En Cali, desde 1536 con la llegada del bárbaro Sebastián de Belalcázar, se inició la apropiación privada de los territorios habitados milenariamente por comunidades indígenas. Las élites coloniales —nobleza, clero y militares— se convirtieron en los propietarios de facto de estas tierras. Paralelamente, la Corona dispuso la existencia de ejidos como terrenos de uso común, lo que forjó un imaginario colectivo de propiedad compartida. No obstante, la avaricia de terratenientes, hacendados y oligarcas pronto condujo al acaparamiento de estos terrenos, generando una conflictividad social persistente. Incluso cuando el virrey Flórez ordenó la devolución de un tercio de las tierras usurpadas, su mandato fue desobedecido.
Aunque el yugo español fue interpelado, los hacendados nunca estuvieron dispuestos a ceder los territorios que debieron conservar su vocación colectiva. Durante el siglo XIX, además de las recurrentes guerras civiles, se intensificaron los conflictos por los ejidos, liderados por indígenas, afrodescendientes, mestizos, pardos y mulatos que reclamaban su derecho a las tierras ejidales. Un relato del exalcalde Andrés J. Lenín, en sus Crónicas del Cali Viejo, da cuenta del carácter cotidiano de esta lucha. El 7 de
agosto de 1893, mientras las élites se encontraban en francachela, un grupo de hombres irrumpía en una de los terrenos acaparados:
“Mientras en el Club del Comercio un numeroso grupo de adineradas gentes bailaba y reía, allá en la pampa, al amparo de la noche, bajo la caricia del viento suave y fresco, unos cuantos hombres se deslizaban sigilosamente acercándose al lugar donde debían desarrollar una acción de violencia, que consideraban revaluadora de sus presuntos derechos; y, a golpes firmes de afilados machetes destrozaban la cerca de una pequeña quinta de campo aledaña a la ciudad”.
Esta acción de rebeldía derivó en un juicio del cual fueron absueltos quienes levantaron con sus propias manos las cercas de los acaparadores de tierra, que incluso, habían despojado a los pobladores de sus caminos vecinales. Ya en el siglo XX, la urbanización acelerada por el crecimiento demográfico agudizó la demanda por tierra urbana, pero la deuda histórica con los sectores más vulnerables jamás fue saldada. En la primera mitad de este siglo, se debe exaltar la lucha del exconcejal comunista Julio Rincón, quien defendió el uso de los ejidos para la construcción de vivienda popular. Los barrios Obrero, El Piloto, El Pueblo, Jorge Isaac, Saavedra Galindo, Alameda y Belalcázar son el testimonio vivo de sus significativas contribuciones por el derecho a la vivienda de los menesterosos.

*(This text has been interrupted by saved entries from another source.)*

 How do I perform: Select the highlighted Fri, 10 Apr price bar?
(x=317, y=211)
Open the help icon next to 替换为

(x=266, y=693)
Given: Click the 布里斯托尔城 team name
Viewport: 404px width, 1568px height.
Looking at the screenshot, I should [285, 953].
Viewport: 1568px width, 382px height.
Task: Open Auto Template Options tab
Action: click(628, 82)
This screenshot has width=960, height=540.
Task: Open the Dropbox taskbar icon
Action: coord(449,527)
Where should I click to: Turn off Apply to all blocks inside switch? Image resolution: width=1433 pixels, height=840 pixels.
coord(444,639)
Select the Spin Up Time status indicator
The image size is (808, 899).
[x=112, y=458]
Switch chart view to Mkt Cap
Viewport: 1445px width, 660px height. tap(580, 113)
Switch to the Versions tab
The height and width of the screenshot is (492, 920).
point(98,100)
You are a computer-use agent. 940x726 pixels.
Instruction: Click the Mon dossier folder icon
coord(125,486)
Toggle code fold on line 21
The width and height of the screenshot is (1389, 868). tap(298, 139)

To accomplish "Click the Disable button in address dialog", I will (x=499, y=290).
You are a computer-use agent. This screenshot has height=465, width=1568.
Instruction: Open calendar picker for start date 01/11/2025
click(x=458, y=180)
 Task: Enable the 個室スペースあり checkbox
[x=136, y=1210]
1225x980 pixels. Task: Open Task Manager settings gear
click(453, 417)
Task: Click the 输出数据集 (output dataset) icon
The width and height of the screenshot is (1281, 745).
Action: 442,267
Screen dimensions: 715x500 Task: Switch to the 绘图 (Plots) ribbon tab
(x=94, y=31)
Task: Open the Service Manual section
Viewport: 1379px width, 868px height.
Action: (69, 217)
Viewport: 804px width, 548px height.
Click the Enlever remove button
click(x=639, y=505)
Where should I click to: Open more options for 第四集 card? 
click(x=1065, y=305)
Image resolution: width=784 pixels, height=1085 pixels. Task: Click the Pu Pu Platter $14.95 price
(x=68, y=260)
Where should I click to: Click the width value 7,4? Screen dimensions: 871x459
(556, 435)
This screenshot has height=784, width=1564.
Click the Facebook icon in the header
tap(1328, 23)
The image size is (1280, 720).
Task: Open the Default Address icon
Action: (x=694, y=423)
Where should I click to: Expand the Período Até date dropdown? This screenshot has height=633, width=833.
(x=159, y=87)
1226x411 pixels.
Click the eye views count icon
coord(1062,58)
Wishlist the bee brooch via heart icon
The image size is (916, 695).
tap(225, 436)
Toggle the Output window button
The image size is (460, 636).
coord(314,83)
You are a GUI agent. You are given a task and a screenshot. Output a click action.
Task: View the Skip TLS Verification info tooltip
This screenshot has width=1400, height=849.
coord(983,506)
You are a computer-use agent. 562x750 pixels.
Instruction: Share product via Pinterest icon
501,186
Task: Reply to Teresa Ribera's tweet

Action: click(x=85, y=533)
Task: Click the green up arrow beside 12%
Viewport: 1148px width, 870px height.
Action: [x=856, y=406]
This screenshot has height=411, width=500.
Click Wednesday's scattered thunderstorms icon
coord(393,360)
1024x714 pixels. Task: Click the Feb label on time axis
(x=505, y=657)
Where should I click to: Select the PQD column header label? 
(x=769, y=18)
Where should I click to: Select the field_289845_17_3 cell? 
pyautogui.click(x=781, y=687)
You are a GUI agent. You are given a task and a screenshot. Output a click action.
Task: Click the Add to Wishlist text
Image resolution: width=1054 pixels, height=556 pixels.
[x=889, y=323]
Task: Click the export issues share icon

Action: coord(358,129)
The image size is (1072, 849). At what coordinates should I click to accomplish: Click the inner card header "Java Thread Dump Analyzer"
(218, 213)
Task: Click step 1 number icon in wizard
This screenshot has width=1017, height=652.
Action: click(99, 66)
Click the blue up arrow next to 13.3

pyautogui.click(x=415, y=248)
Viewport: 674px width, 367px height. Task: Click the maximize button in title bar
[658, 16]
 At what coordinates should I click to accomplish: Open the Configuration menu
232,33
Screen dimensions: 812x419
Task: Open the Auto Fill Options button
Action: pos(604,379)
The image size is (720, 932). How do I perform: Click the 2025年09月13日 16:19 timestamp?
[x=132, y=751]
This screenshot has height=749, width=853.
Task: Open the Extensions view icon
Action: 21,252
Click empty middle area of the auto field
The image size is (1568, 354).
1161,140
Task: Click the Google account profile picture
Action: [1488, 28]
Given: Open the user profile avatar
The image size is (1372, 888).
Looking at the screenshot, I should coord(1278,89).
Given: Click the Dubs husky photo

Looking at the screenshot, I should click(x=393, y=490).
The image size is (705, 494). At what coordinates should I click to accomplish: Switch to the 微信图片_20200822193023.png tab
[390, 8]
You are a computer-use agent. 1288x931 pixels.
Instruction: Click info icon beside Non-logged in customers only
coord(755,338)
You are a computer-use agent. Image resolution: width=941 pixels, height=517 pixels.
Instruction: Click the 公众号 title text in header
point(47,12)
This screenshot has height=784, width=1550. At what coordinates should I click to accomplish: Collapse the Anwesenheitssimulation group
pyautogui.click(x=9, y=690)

Hoy, la palabra “ejido” ha sido proscrita por la aristocracia regional. Sin embargo, su defensa ha persistido gracias a voces como la del ingeniero Claudio Borrero Quijano, quien ha denunciado la ocupación indebida de terrenos ejidales por parte del Club Campestre de Cali para el disfrute privado de sus socios, que principalmente hacen parte de la élite. Después de casi cinco siglos, el robo de tierras indígenas y ejidales parece haberse perpetuado. Peor aún, de manera cínica los expropiadores criminalizan a quienes luchan por el derecho a un techo digno.
Por estas razones, resulta urgente y estratégicamente necesario incluir en la formulación del tercer Plan de Ordenamiento Territorial (POT) de Cali la discusión sobre los ejidos, los bienes baldíos urbanos, los bienes fiscales y los terrenos que por derecho deberían pertenecer al Distrito. Muchos de estas tierras figuran hoy en los registros patrimoniales de herederos de hacendados y patricios, gracias a una historia de despojo que aún no encuentra justicia.